Уже по чрезвычайной страстности молодой речи видно, что автор лишь совпадает местами и с славянофилами, и с Толстым, а в самом деле говорит "свое" и высказывает только "свою крестьянскую душу".
--Создайте деревенскую культуру и сделайте так, чтобы весь народ пользовался ею (т.е. культурою), а не одни только избранные.

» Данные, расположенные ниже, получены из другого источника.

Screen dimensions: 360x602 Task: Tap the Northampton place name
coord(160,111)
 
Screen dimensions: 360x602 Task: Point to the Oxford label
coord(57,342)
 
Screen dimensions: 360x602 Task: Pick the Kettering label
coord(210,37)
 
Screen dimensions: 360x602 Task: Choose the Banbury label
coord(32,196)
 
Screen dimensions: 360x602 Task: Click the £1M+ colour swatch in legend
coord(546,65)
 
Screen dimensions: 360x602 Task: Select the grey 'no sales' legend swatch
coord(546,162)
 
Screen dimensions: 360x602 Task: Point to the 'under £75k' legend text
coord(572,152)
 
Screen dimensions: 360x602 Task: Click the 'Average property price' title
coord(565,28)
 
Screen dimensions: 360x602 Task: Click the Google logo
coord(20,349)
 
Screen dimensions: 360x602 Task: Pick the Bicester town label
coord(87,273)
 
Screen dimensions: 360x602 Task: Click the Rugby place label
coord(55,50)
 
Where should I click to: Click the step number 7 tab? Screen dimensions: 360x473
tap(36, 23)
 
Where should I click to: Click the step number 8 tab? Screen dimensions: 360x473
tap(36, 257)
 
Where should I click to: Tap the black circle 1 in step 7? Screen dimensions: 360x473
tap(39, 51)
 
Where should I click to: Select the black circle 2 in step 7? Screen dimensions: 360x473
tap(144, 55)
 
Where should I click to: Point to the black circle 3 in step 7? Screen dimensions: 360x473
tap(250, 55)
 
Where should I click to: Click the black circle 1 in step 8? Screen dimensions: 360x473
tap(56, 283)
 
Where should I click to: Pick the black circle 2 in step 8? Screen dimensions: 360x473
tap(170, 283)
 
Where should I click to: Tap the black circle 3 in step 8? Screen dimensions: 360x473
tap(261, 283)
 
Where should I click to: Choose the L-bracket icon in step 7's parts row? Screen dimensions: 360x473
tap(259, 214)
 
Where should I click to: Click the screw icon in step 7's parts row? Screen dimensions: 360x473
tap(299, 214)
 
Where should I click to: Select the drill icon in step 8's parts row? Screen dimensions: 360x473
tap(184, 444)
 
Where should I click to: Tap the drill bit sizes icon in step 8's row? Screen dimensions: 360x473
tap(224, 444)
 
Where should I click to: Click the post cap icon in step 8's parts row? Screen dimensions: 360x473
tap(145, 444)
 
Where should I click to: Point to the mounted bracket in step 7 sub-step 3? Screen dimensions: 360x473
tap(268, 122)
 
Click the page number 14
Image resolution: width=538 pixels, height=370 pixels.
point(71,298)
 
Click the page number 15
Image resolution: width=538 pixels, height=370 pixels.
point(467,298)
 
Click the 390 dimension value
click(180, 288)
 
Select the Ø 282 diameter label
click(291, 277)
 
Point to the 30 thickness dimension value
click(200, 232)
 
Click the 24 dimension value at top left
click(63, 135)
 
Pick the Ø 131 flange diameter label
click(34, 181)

...Нужно заметить, Пимен Карпов уже "вкусил городской культуры", хотя бы в виде "интересной книжки"... О чем он сейчас говорит, о "пользовании какою именно культурою"? Если он говорит о "пользовании деревенскою культурою", в виде "гимнов Великой Природе" и "зрения величавых рек", -- то народ ею и пользуется; а городские классы, насколько не пользуются, -- настолько несчастны, но счастье их Пимен Карпов нисколько не принимает во внимание, как член только своего сословия и своего трудового класса. Нет, явно он говорит о "пользовании культурою" именно городской, более сложной, -- во всяком случае с "интересными книжками". В сущности, и Толстой, когда предлагал покинуть города и переселиться в деревню, -- предлагал тоже переселиться в деревню не с урядниками и сельским попом, не с житейским судебным следователем и амбулаторным приемным покоем, а с философскими разговорами, религиозными исканиями, вообще -- в "деревню" платоновскую, в ныне упрощенные "сады Академии" за городом (в Афинах), а отнюдь не в старую, рабочую, скучную и безыдейную русскую деревню... Но дело в том, что в "Платонову Академию" разговоры пришли тоже из Афин, перешли сюда от споров софистов и Сократа на Афинской площади и были "заключением" обширного философского брожения не только в "тутошней Греции", около Афин и Аргоса, но и у италийских греков (Элеатская школа, пифагорейцы) и у малоазийских и даже африканских греков (Киренская школа). В зерне лежит -- город. Ни в созерцании Платона, ни в созерцании Толстого, ни в созерцании Пимена Карпова -- город неустраним. Город, -- это есть многообразие, сложность, опыт разнообразных трений; пожалуй, -- место гибели единичных душ и роста целого. "Город" -- блудный сын, которого не избыло даже и Евангелие. Явно, тут есть какой-то столп, какой-то нужный и неизбежный стержень, около него вращается и движется цивилизация и история. Пимен Карпов, в порывах своих, явно движется к усложнению, но -- к "правильному", беспорочному усложнению, вот без городской "пыли", вот без городской "грязи", но с городскою книжкою... "М-а-а-ленькая библиотечка" все-таки манит его. Ну, а уж таково свойство вещей, что из "м-а-а-ленькой библиотечки" всегда вырастает в конце концов "Императорская публичная библиотека".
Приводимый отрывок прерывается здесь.